Goal of the exercise:
Pull out every line of the records that contains the string "pixels", with case counting.

Stored rows:
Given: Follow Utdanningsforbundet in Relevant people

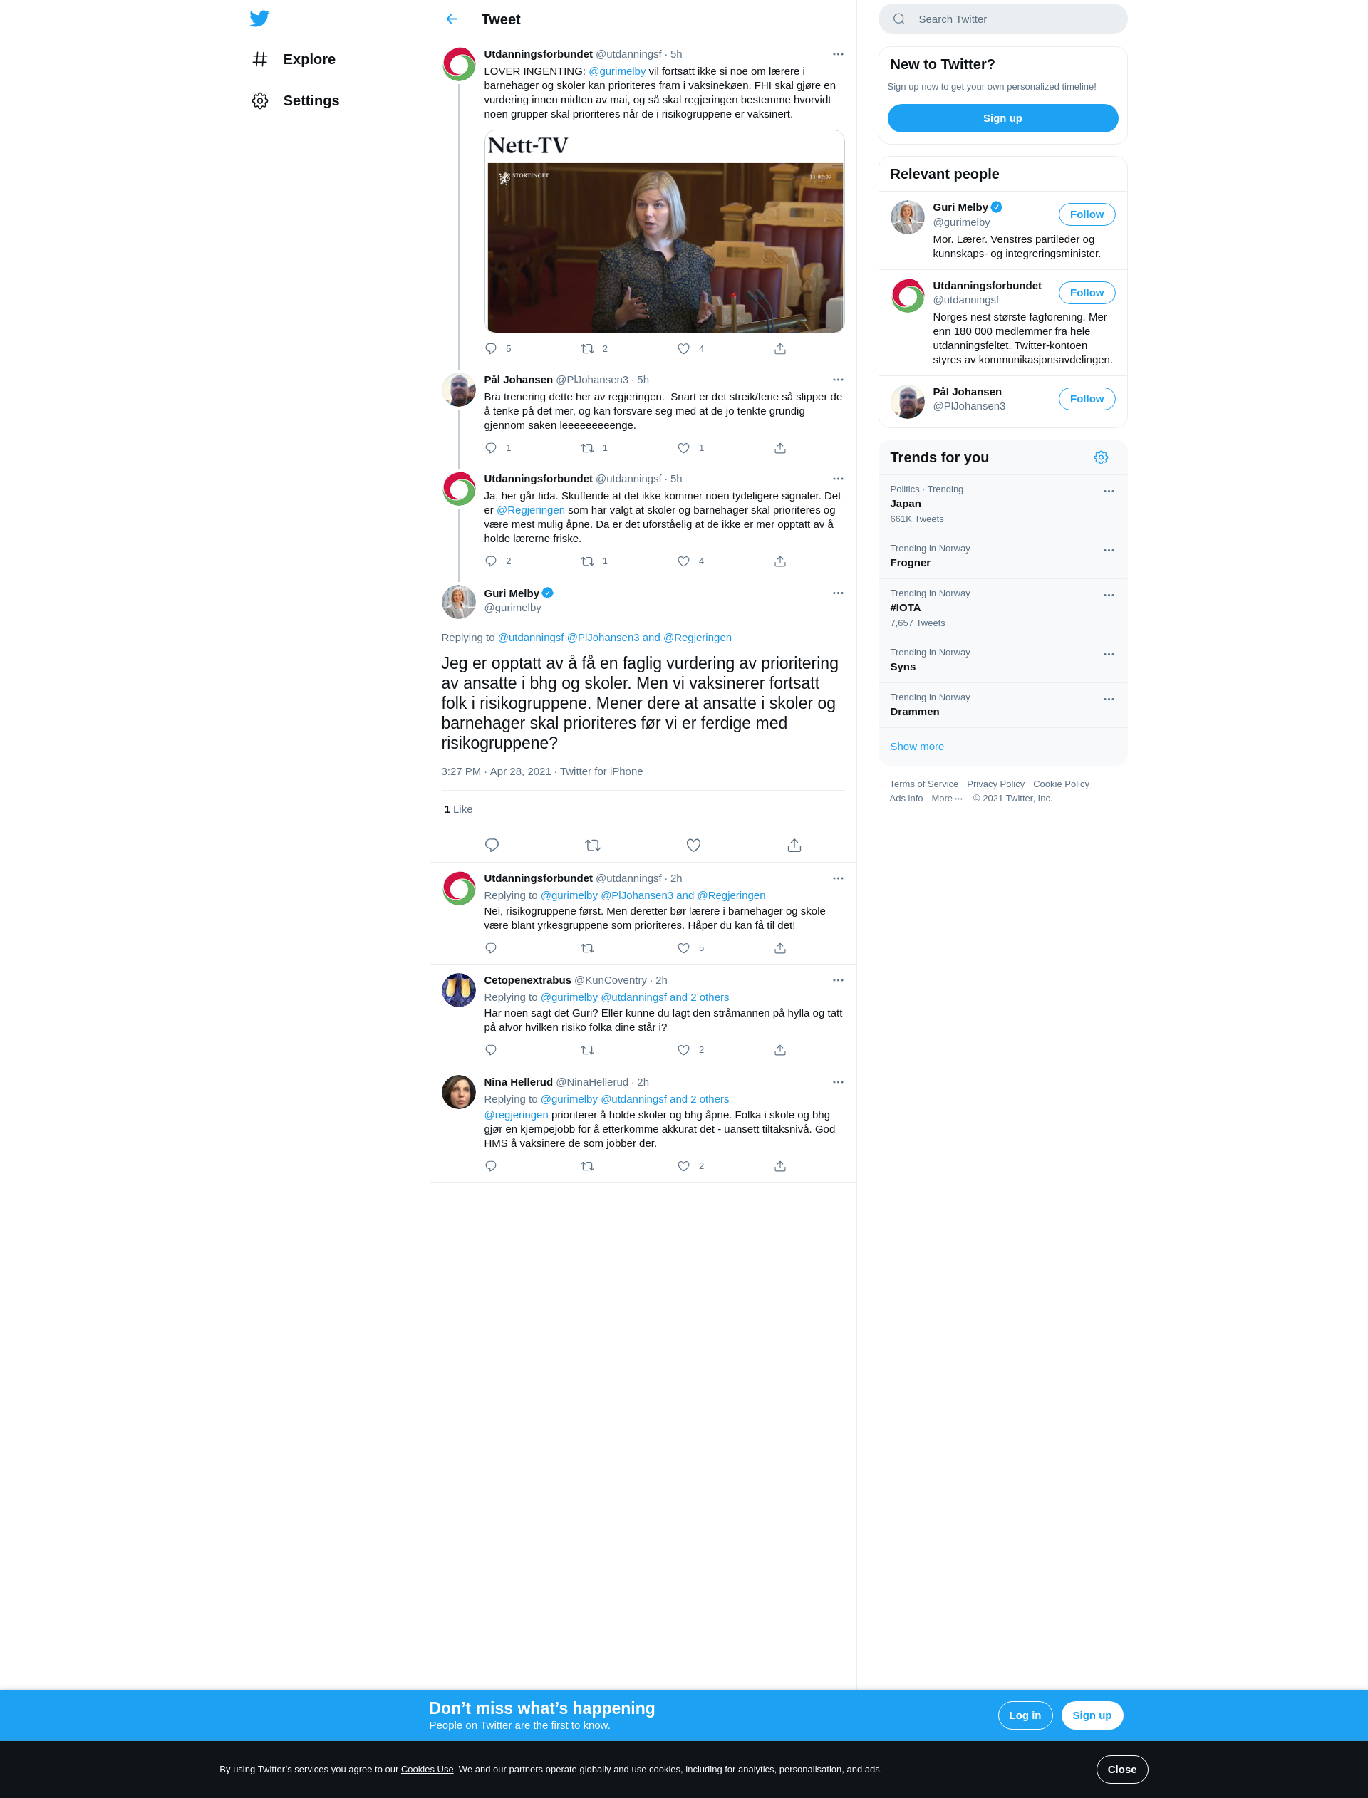Looking at the screenshot, I should pyautogui.click(x=1086, y=292).
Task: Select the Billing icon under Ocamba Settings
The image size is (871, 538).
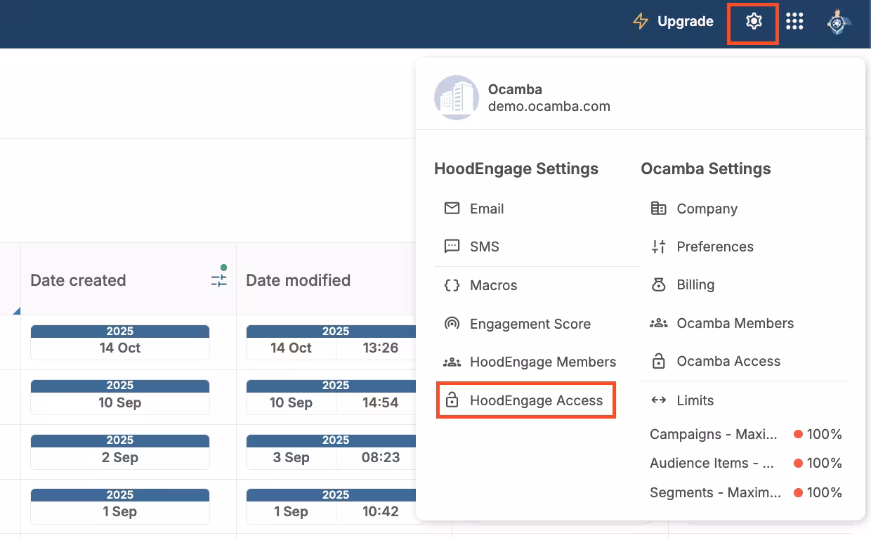Action: (x=658, y=284)
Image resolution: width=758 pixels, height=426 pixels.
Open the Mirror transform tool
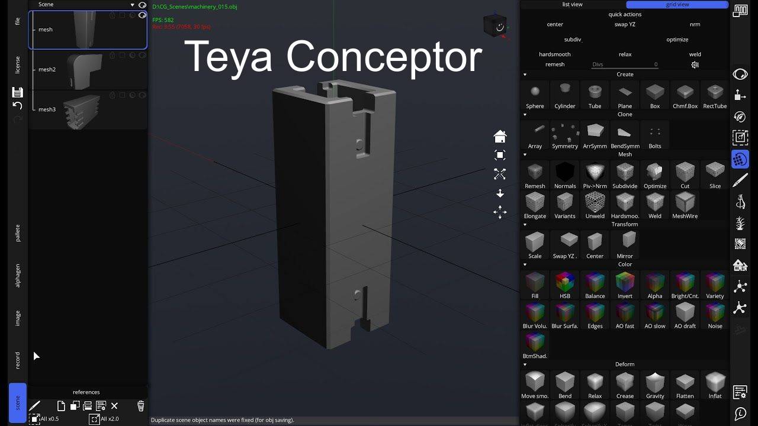coord(625,244)
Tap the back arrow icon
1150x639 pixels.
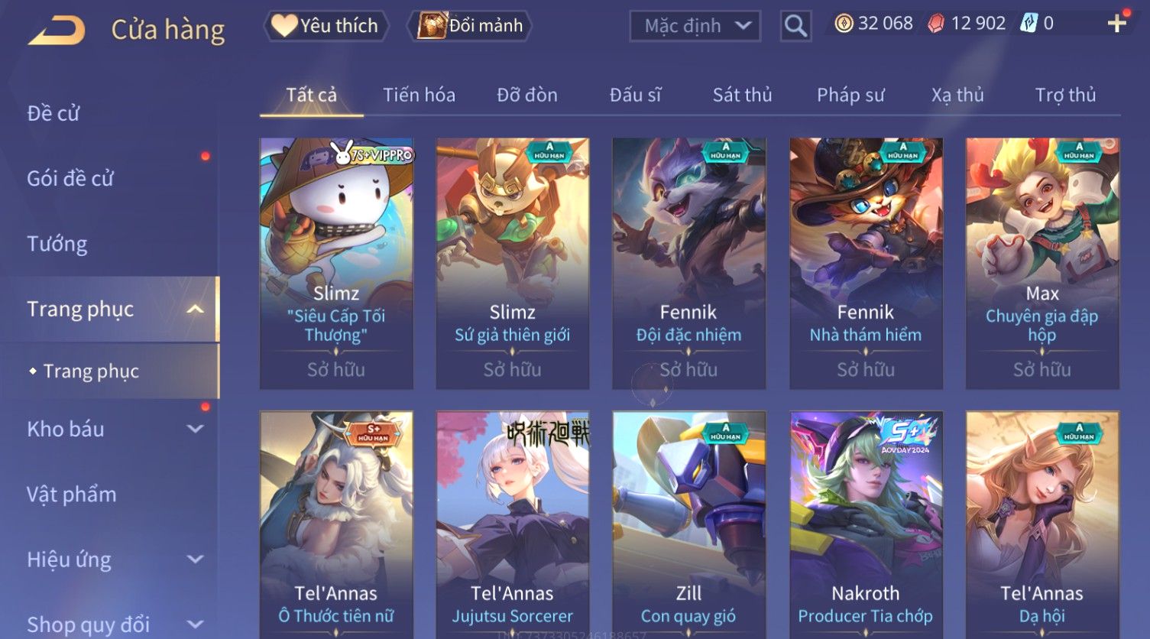pos(57,31)

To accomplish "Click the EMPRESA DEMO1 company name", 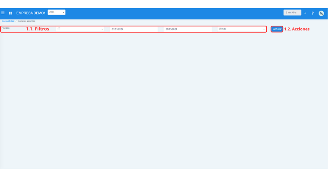I will (x=31, y=13).
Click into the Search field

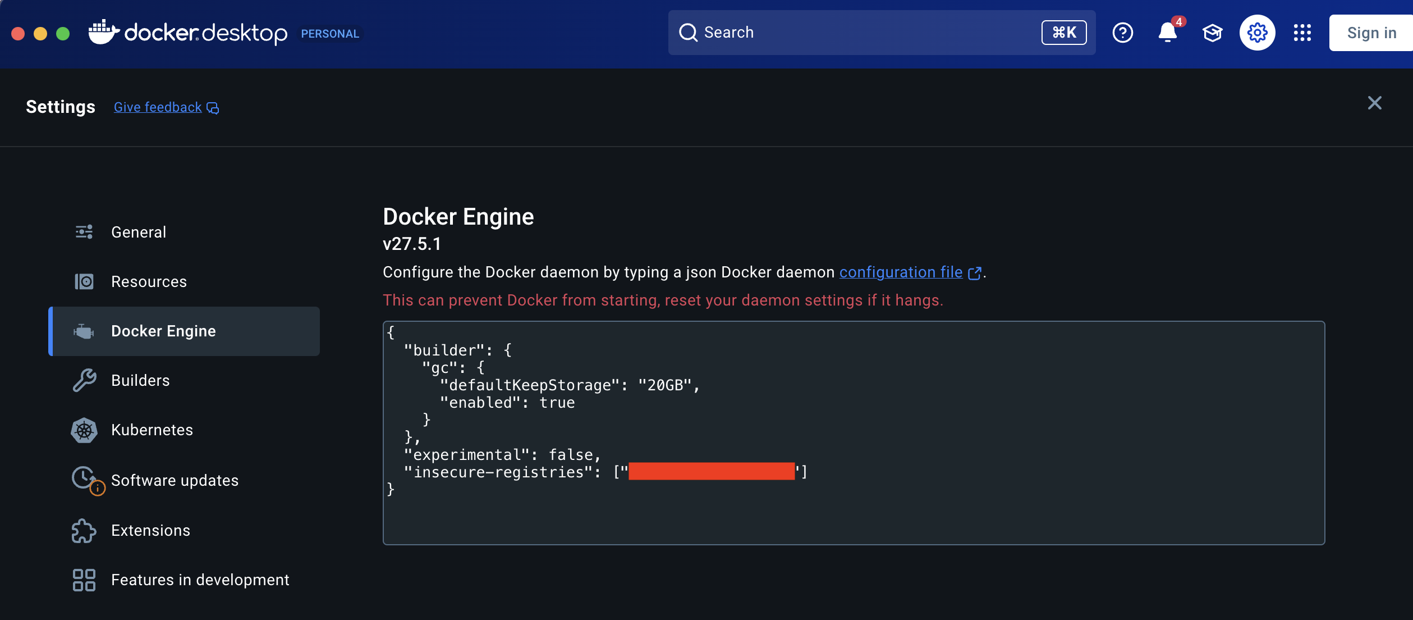click(x=864, y=33)
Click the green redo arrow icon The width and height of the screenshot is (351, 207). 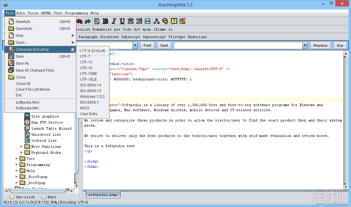pyautogui.click(x=88, y=21)
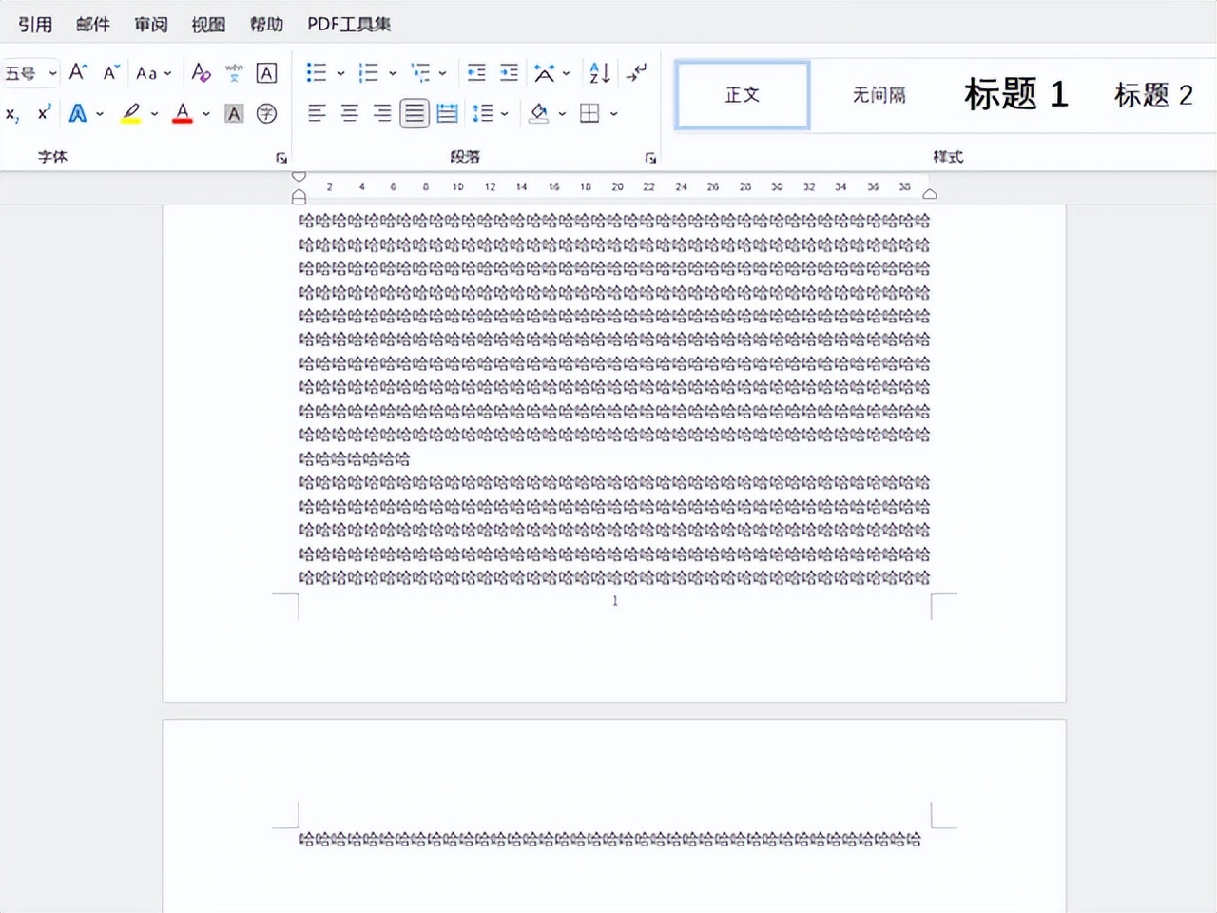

Expected answer:
Image resolution: width=758 pixels, height=426 pixels.
1150x639 pixels.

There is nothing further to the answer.